I had that moment today.
Calvin and I took Gimli out for an hour-long walk along our community trail where we saw more people than I have ever seen out on the trail in the past year of weekly walks there, and they were all either smiling and laughing or talking with great energy, no real moderation, no between. Gimli, of course, doesn't understand the difference. In our home, uniquely prepared for this time of isolation by our basic lifestyle and personalities, Gimli is the only one who has really suffered. He's confused when Jon doesn't go to work and expects continued playtime, not understanding when it is denied. His afternoon walk or hike has been shifted daily thus far, now that I don't have to drop a kid off at school at the same time daily, and yesterday we completely forgot to feed him lunch. Too many cooks. But we will eventually settle in to a new normal, and so will he.

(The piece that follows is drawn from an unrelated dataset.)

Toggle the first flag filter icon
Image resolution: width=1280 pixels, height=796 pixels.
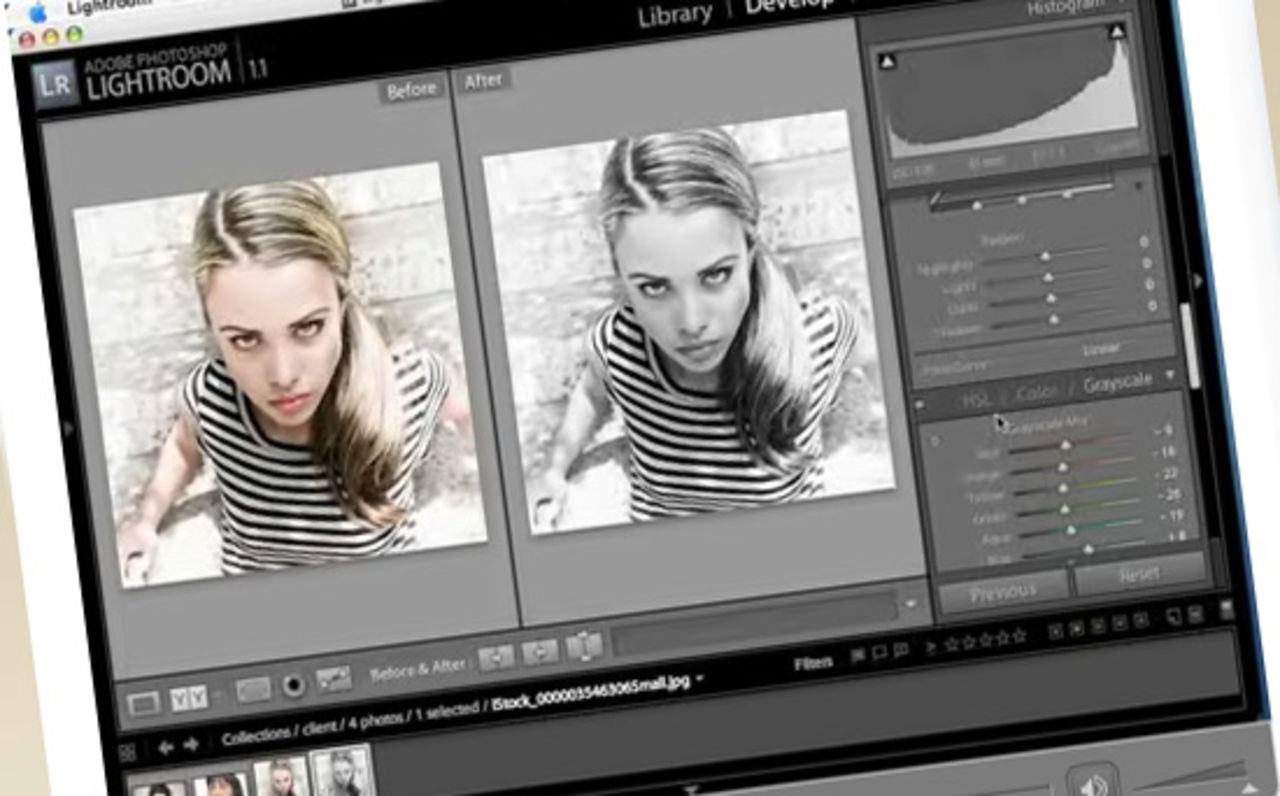click(858, 654)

But my moment today was bigger than that. I took pictures today and thought about what I wanted to write about how this isolation was changing things, affecting us, and there were so many things I thought I could say, all of them positive, or just informative. Then I sat down and edited pictures and the heaviness and extent of what we are facing finally hit me. The length of time, the extent of the loss. Months just gone from each other's lives.
I snapped shots of Calvin practicing for dance down today, down in our basement where we created a mini studio for him a few years ago. He was working with videos sent home by his dance instructors, not unlike the remote learning he did with his bassoon teacher last weekend, or that Jon is doing with his piano students, but actually this was a little different. These are steps to dances prepared for a competition that may or may not happen (more likely not). That made it seem so sad, and I thought what a terrible, terrible loss this is for people at pivotal moments in outward life. These are his formative years, and he could spend some of them in veritable lock-down.
But that still wasn't my moment. My actual moment came when I sat down to talk to him about it just before bed, to listen to his stresses, his sadness, and his uncertainty, and try to provide guidance or comfort. Then I realized that in the end, time will go on. Certain moments may be lost, but others will replace them and these will be what make up his formative years. Will they look like what I expected them to? No, but then this generation was never going to look like ours, or like what ours expected it to, either. They will make their own way and it will form them and the future may be better for it.
But honestly, that doesn't make it any less sad to me right now.